Я знал, что с таким табелем успеваемости мне закрыты двери в любую школу десятилетку. Кому нужны такие заботы – ещё на три года, когда от своих двоечников голова болит, не знают, куда их спихнуть после седьмого класса.
– Сынок, не всё так просто. Я обегала пороги многих школ, но все отказывали в моей просьбе, а как по телефону соединялись с твоей прежней школой, то как чёрт от ладана отмахивались от меня. Случайно встретила в районо своего фронтового товарища, директора школы Исаченко: он на свой страх и риск взял тебя в свою школу. Теперь, сынок, придётся оправдать его доверие.

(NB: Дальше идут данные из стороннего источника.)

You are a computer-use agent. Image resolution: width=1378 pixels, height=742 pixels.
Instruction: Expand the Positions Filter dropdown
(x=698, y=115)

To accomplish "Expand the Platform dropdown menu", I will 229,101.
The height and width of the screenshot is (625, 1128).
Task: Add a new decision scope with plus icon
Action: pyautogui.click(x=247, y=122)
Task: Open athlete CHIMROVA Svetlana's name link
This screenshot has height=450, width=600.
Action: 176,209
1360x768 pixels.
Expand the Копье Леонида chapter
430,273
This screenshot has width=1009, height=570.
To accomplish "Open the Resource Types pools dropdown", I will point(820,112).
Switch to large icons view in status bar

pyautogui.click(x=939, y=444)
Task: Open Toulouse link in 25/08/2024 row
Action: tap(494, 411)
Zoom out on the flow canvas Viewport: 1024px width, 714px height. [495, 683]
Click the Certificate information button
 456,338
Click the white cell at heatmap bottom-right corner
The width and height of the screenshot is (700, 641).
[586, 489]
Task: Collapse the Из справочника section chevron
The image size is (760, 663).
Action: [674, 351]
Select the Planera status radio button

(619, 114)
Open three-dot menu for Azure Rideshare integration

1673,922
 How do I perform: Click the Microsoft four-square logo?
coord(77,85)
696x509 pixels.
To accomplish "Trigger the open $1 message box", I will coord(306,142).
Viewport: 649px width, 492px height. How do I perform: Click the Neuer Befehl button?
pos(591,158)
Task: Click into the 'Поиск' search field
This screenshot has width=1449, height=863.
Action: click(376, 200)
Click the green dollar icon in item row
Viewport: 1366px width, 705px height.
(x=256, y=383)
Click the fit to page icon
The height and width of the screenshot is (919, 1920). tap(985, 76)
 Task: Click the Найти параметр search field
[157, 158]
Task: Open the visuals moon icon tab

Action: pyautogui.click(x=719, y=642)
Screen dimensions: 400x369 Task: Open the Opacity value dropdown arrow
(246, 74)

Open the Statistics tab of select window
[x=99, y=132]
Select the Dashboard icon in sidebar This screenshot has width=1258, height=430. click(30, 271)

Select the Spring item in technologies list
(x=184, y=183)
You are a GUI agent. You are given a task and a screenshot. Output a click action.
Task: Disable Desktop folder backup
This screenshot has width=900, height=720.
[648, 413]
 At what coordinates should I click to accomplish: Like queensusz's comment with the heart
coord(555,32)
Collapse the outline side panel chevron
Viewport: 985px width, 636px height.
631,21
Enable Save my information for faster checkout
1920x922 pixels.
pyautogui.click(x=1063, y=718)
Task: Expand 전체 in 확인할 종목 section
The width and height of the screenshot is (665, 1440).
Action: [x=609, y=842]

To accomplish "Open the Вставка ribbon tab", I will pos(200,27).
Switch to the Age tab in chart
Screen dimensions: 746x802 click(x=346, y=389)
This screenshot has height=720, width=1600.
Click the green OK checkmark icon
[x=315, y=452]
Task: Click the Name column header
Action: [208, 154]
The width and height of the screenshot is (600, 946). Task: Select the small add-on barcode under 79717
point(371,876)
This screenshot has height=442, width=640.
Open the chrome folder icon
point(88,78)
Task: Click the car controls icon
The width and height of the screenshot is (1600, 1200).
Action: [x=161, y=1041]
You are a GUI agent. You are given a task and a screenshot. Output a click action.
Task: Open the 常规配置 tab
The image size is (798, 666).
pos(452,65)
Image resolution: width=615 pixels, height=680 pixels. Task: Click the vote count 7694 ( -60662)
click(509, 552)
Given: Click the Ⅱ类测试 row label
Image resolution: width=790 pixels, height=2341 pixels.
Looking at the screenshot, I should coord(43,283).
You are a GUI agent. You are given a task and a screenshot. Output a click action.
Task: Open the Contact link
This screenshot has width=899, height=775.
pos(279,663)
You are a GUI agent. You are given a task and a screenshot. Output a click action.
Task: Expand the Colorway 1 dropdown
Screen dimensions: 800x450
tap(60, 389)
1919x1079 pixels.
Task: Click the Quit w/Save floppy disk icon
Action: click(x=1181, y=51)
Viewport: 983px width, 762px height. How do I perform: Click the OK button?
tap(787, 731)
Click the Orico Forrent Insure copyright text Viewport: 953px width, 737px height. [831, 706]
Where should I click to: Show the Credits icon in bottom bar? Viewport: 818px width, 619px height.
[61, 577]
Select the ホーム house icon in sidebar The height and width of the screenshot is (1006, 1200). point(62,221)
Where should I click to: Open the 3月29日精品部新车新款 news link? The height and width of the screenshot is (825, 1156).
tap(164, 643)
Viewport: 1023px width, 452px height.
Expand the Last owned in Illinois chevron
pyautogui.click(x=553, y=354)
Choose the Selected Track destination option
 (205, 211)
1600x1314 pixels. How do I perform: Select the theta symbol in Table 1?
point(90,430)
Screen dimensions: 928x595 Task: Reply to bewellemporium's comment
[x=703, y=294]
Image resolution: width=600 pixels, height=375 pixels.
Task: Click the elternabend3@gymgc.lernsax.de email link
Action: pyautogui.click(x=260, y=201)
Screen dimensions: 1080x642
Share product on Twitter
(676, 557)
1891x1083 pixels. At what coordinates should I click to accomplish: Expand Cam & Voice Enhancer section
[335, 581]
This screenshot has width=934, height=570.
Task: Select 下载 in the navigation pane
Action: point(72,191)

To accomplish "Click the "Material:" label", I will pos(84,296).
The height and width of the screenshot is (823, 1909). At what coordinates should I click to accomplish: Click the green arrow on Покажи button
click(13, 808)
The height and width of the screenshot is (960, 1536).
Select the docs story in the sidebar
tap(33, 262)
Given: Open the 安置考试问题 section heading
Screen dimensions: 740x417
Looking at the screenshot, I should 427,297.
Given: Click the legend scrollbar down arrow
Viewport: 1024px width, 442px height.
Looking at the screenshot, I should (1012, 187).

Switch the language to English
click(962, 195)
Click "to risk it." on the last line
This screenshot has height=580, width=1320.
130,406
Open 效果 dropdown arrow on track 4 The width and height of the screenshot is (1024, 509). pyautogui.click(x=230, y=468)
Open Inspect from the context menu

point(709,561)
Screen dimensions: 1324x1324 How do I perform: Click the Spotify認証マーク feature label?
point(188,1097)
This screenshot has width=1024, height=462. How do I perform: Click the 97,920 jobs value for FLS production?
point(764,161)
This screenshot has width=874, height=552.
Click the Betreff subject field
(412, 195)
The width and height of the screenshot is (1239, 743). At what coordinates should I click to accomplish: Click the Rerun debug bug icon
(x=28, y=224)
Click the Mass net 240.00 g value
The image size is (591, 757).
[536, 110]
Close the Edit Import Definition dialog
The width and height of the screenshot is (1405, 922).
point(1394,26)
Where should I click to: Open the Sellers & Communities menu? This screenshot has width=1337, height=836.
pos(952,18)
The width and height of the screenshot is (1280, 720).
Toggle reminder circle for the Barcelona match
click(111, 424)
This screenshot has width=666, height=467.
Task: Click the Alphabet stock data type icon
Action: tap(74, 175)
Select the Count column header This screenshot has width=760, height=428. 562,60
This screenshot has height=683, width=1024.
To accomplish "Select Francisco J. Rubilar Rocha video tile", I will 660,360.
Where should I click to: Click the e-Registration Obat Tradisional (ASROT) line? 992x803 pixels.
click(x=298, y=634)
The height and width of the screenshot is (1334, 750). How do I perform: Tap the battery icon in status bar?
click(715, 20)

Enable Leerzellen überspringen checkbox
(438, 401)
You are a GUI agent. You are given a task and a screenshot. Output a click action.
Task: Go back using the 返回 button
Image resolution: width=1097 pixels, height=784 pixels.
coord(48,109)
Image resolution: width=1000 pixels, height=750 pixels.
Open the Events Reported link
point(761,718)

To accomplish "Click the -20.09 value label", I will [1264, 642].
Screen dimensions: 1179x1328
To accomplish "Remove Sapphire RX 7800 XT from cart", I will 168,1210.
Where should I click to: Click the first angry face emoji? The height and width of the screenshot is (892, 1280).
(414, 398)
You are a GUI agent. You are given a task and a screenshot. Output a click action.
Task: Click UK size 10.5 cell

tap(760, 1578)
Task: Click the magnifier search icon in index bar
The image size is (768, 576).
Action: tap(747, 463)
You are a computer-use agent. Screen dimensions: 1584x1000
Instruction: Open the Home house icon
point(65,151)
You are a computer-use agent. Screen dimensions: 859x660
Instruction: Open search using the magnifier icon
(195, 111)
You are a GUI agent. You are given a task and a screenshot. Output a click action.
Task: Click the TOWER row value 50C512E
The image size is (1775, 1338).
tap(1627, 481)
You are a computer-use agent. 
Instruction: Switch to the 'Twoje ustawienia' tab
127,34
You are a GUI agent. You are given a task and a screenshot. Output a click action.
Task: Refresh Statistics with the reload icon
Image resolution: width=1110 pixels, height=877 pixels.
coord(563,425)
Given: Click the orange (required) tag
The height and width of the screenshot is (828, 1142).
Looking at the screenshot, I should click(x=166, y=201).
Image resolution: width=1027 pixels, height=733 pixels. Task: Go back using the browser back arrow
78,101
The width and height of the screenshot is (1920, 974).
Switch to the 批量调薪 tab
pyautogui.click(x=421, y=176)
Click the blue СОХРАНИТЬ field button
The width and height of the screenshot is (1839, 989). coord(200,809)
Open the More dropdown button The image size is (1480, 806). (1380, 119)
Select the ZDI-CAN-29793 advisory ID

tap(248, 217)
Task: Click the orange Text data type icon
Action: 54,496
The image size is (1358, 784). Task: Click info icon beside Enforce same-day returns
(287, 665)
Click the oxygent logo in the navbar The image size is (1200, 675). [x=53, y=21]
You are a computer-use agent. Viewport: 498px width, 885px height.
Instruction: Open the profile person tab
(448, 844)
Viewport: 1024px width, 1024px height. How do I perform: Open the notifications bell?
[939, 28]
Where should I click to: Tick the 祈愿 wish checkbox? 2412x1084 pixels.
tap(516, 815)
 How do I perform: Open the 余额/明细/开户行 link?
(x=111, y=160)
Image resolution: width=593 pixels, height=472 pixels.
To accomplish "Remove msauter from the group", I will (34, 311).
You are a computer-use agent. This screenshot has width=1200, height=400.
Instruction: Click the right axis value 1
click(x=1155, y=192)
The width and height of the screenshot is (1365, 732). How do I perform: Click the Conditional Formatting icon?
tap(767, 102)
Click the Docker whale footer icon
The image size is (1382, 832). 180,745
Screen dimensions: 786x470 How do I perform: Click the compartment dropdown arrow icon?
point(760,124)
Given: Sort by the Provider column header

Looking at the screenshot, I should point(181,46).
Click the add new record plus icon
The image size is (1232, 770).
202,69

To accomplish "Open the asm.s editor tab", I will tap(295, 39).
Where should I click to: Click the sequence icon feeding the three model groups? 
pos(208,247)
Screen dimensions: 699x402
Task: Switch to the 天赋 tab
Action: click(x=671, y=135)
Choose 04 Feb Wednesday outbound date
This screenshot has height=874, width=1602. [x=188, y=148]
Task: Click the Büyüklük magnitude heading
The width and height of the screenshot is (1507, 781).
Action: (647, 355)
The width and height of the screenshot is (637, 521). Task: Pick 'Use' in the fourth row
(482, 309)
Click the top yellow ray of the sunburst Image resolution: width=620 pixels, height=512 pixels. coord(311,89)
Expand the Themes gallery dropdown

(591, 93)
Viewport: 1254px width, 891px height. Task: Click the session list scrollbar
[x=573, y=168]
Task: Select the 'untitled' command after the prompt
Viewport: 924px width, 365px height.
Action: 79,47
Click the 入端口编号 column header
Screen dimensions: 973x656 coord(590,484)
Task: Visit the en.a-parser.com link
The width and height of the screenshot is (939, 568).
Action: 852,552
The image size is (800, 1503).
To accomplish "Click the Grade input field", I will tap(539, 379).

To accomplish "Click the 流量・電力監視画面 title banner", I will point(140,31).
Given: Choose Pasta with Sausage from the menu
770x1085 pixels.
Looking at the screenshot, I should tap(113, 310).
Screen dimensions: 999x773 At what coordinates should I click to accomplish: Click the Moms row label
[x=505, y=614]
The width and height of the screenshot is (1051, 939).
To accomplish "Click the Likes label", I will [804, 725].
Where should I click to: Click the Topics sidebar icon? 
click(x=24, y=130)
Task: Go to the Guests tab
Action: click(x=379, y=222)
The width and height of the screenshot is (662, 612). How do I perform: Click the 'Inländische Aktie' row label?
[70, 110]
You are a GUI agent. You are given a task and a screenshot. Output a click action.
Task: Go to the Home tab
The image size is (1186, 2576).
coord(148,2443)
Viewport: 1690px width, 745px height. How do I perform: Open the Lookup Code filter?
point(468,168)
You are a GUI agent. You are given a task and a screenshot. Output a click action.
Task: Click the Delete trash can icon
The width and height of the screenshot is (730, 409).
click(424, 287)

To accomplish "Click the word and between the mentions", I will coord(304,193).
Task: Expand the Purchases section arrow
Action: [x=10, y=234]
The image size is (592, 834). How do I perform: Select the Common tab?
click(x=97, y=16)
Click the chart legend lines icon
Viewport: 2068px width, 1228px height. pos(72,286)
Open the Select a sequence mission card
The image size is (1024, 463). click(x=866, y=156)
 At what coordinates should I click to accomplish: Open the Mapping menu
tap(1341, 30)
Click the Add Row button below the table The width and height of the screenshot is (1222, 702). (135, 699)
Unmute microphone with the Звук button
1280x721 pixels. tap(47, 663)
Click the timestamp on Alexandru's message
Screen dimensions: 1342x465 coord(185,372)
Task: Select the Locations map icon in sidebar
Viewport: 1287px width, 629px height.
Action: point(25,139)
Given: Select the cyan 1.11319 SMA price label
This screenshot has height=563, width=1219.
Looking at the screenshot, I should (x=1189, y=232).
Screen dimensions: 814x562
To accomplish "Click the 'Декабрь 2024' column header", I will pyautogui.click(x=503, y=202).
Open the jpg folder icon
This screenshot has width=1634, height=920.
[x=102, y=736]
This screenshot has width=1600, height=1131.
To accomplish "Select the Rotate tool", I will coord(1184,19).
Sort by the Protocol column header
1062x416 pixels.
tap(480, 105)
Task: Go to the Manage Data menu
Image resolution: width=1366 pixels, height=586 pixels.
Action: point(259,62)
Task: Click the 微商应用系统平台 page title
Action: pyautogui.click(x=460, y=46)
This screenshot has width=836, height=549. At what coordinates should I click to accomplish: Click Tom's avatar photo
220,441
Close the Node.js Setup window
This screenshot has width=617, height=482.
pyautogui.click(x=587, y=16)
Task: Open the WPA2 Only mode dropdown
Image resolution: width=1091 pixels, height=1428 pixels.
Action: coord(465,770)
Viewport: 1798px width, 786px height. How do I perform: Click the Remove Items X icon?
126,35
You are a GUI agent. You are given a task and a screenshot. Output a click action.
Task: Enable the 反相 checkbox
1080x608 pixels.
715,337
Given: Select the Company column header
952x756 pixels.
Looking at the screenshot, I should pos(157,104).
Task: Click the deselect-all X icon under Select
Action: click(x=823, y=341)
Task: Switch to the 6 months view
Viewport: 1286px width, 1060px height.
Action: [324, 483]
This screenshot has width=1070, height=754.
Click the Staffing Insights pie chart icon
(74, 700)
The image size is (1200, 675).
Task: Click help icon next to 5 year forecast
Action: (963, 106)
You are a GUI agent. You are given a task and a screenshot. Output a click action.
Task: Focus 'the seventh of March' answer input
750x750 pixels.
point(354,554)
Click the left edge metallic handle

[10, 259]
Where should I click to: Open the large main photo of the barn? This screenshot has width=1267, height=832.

Тревога, смешавшись с непонятным доселе мне чувством ответственности, заставила задуматься, аж на лбу пот выступил. Подавленность мою сразу заметила сестра и одобрительно вымолвила:
– Не подведёт, тётя, не волнуйтесь!
Тётушка, глядя на меня, сразу же стала нахваливать меня, а сама, видимо, ждала, что маманя станет расспрашивать об отце. Но маманя делала вид, что её этот вопрос не интересует, хотя она часто спрашивала, кто был в гостях, как мы проводили время, ездил ли я в гости к дяде Григорию. Тётушка подробно рассказывала о моих успехах в учёбе, не затрагивая пребывания отца в гостях: короткого, но яркого. Наконец тётушка объявила: сегодня у нас праздник и по этому поводу устроим банный день. Быстро на вечер распределили обязанности. Я стал готовить дрова для баньки, натаскал воды в котёл и возле баньки в бочки. Женщины заботливо стали готовить ужин, я же внимательно и ревниво наблюдал за матерью, улавливая каждое её желание. Воспитанный одной матерью без отца, я эгоистично воспринимал её потребность быть в курсе жизни отца. Она внешне не подавала вида, но я знал, что она до сих пор его любит. За приятной суетой как-то не заметили, что солнце село. Женщины заторопились в баньку, где уже была растоплена печь и кипела в котле вода. Я же остался сидеть под виноградным навесом ждать своей очереди и отгонять котов от стола. На душе было отрадно и в то же время уже охватывала грусть расставания, а неизвестность тревожила. Я встрепенулся, когда услышал громкий смех возле бани и всплеск воды. Распираемый любопытством, я вышел из беседки и стал подглядывать за их проказами. Голые, красивые женские тела по очереди ныряли в бочки с головой. Я силился понять и рассмотреть, где моя мать, так и не смог. Все были статные, фигуристые, с высокими грудями, мокрые волосы закрывали их лица, разобраться в этой красоте было невозможно. По телу нельзя было определить возраст хозяйки. А им тогда было: матери – 38; тётушке – 40 и сестре -16 лет. До конца не познавшие мужской ласки и внимания сохранили чистоту и преданность своей первой любви. После войны прошло уже 9 лет, а они до сих пор при такой красоте – одиноки: одна при живом муже, а другая по вине чужой чёрной силы. Я ещё долго сидел под навесом, дожидаясь таких красивых и дорогих мне женщин с одной мыслью; рассмотреть их красоту поближе. Моё терпение было на исходе, когда они как феи нарисовались перед моим лицом, восторженно приказывая:
– Иди купайся!
Всю блаженную мою идиллию они смазали мгновенно.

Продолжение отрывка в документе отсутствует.